Thirty years ago California’s per-pupil spending was higher than the national average; now it is more than $2000 below. The percentage of personal income that California spends on schools is near the bottom of the states; the gap between California’s effort in financing schools and the national average is wider than it has been at any time in the last 40 years. The state is spending $18 billion less on the schools than it would be spending if it were still at the national average.

Where has that money gone? Much of it is in the bank accounts and pensions of police, firefighters, and prison guards. As I have explained here before, California has shifted about $10-$11 billion a year from other public services to badges and bugles. This extra spending does not buy more safety. It consists almost entirely of higher compensation for correctional officers, police, and firefighters, whose pay and pensions dwarf the levels elsewhere.

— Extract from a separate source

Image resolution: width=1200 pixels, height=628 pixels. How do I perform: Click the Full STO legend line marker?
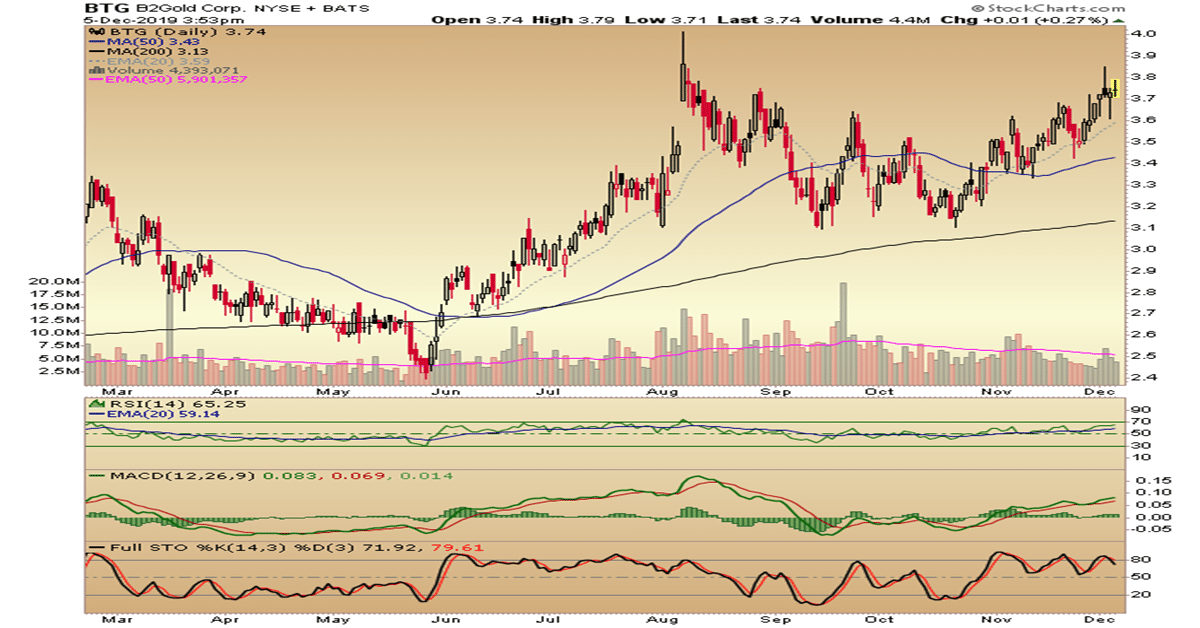(x=98, y=548)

Other dollars have gone to things that voters and leaders have prioritized ahead of schools: Sen. Steinberg’s mental health initiative, stem cell research, children’s hospital construction, infrastructure bonds, tax cuts.

That is why Molly Munger has inspired such fury in the state’s political and media elites. She is exposing their hypocrisy, and ours. Instead of just talking about loving the schools and then putting most of the dollars elsewhere, as Prop 30 does, she is actually proposing with Prop 38 to raise taxes on a large chunk of Californians and to invest most of $10 billion a year for 12 years into the schools in a way that will be hard for the teachers unions to put into their members’ pockets.

Whatever you think about the merits of the two measures, you have to give her credit. When Molly Munger calls the governor and his Prop 30 supporters impostors posing as friends of schools, she may be impolite, but she is right.